Irmo Mayor Hardy King came under fire in June after The Daily Beast wrote about the anti-Muslim and anti-immigrant memes he posted on Facebook.
The mayor of the Columbia suburb told The Post and Courier that he didn't know any Muslims in town and had never met one.
Shortly after, King received a call from an Irmo native who was raised Muslim and wanted to talk about the religion. That conversation led to King meeting more Muslims.
In a move that surprised many, King organized an Aug. 30 event at Town Hall called "Demystifying Islam."
Last week, King reflected on his newfound relationships with local Muslims. He was humbled by their response to his Facebook memes, which had asserted that they were offended by the American flag.
"That probably did more to humble me, to make me think, 'Huh, I could use a whole lot more of these people as friends,'" King said.
"He wasn’t yelling and screaming and hollering and calling me a bigot," King said of the man who called him. "He was just a young man with a concern. And he voiced it very openly, very peacefully. ... It made me think, 'Maybe I need to rethink this attitude.'"
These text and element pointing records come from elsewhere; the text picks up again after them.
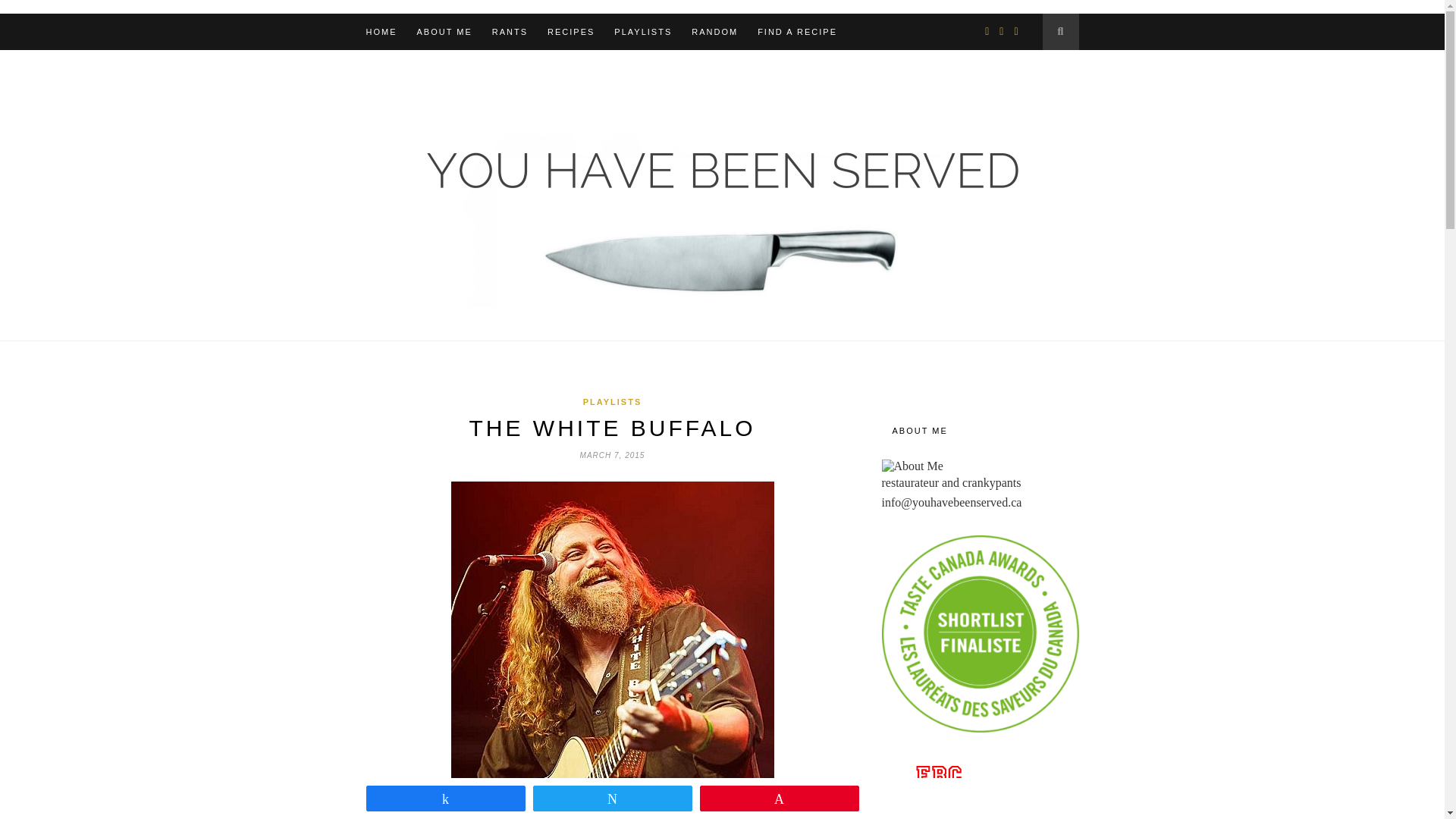
PLAYLISTS (642, 31)
RANDOM (714, 31)
PLAYLISTS (612, 401)
View all posts in Playlists (612, 401)
RANTS (509, 31)
RECIPES (570, 31)
ABOUT ME (443, 31)
FIND A RECIPE (797, 31)
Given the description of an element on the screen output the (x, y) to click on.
After word got around that King wasn't a bigot, other Muslims reached out. Chaudhry Sadiq, president of the Peace and Integration Council of North America, invited King to visit his mosque in Columbia.
The visited the mosque during Eid al-Fitr — the holiday marking the end of Ramadan, the holy month during which Muslims fast from sunrise to sundown.
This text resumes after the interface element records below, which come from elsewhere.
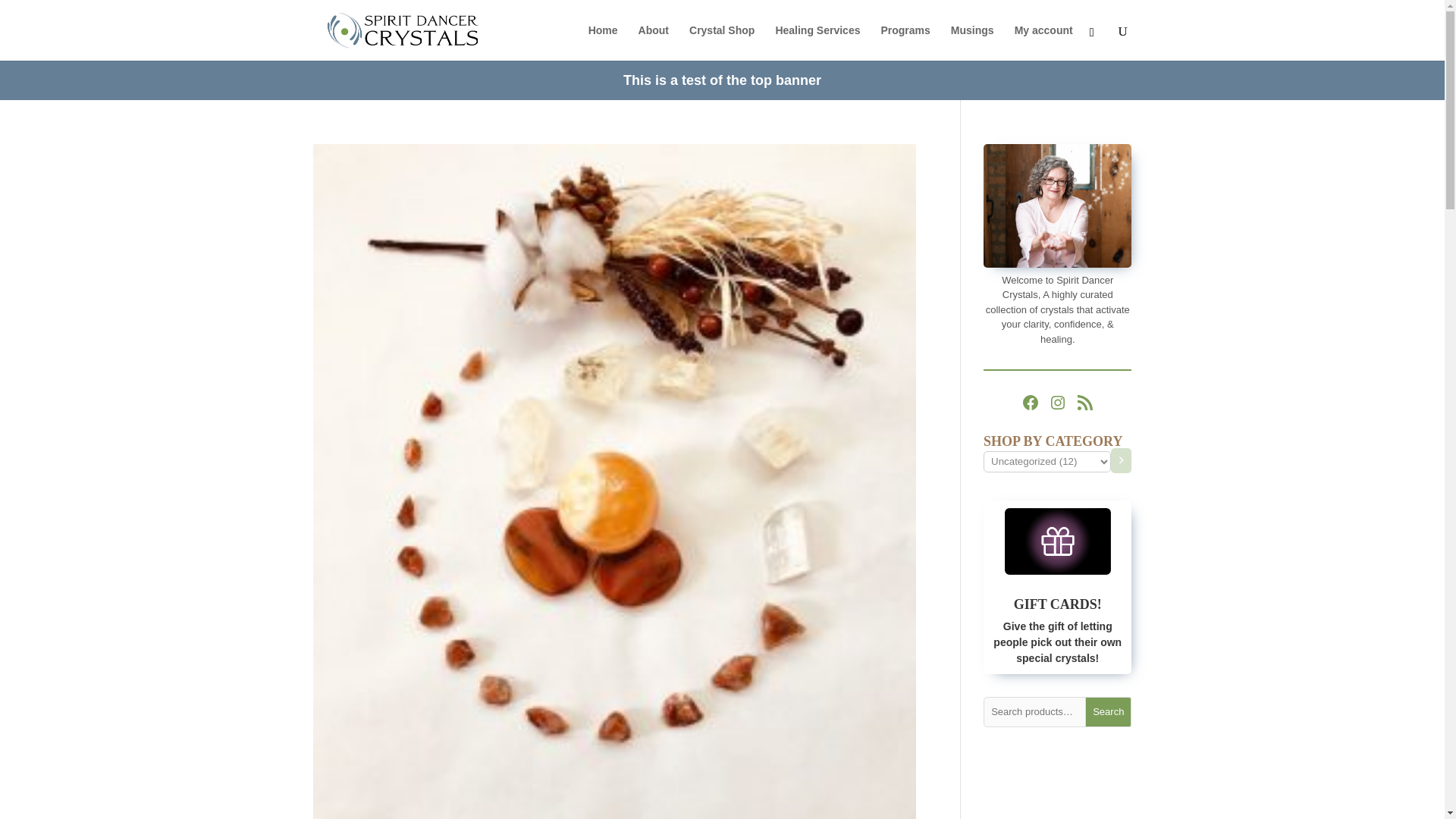
Programs (905, 42)
Musings (972, 42)
Crystal Shop (721, 42)
Healing Services (817, 42)
View Healing Services (1369, 49)
My account (1043, 42)
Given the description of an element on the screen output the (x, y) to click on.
"As God would have it, we agreed to celebrate the end of Ramadan," Sadiq said.
That evening, King met several Muslims who shook his hand and thanked him for coming. He learned that Muslims pray five times daily, often by themselves at home or during work. At the mosque, prayer is led by an imam — a religious leader who reads from the Quran in Arabic. He learned that some of Irmo's Muslims are doctors.
Overwhelmed by the kindness, King pulled Sadiq aside.
"Are you sure these people you're introducing me to have read those posts?" he asked, referring to the memes.
"Yeah, yeah, we all saw it," Sadiq said. "And we invited you here. They're not bothered."
King reflected on how a fear of the unknown had informed his world view. When he watched TV, he saw Muslims blamed for terrorist attacks, and he associated the religion with terrorism. A devout Southern Baptist, King also reflected on how the Muslim style of prayer differs from his own. Christians can pray any time they want, but he himself is not consistent.
"If half the Christians in this country prayed five times a day," he said, "we’d have a lot of stuff solved."
King agreed to help Sadiq plan a community event aimed at eliminating Muslim stereotypes. That event, "Demystifying Islam," was set for Aug. 30, but as the date drew near, King became nervous. What if an angry citizen showed up and became violent? What if nobody showed up?
King expected some backlash, based on the threatening nature of some emails, such as one that read: "What are you doing, inviting these terrorists into our neighborhood?"
"I thought you were a good guy, one of us. Are you a Muslim now?" read another.
More than 100 people packed into Town Hall. The room was quiet as Sadiq's gave a 45-minute presentation on Islam's history and beliefs. His wife said it was so quiet that she could hear a pin drop.
About 20 people then raised their hands and asked questions of King, Sadiq and two other panelists. One of the first questioners introduced himself as veteran who had served in Afghanistan.
"All Muslims are terrorists," he said. "They all are. They wanna kill you."
Sadiq replied that extremists wrongly claim to be Muslim: The Quran explicitly instructs not to use violence, except for self-defense or in the defense of others. "We're not all terrorists," Sadiq said.
The man walked away. The rest of the questioners were earnest and courteous.
King said he learned at least 12 families live in his town, and he hopes to meet all of them.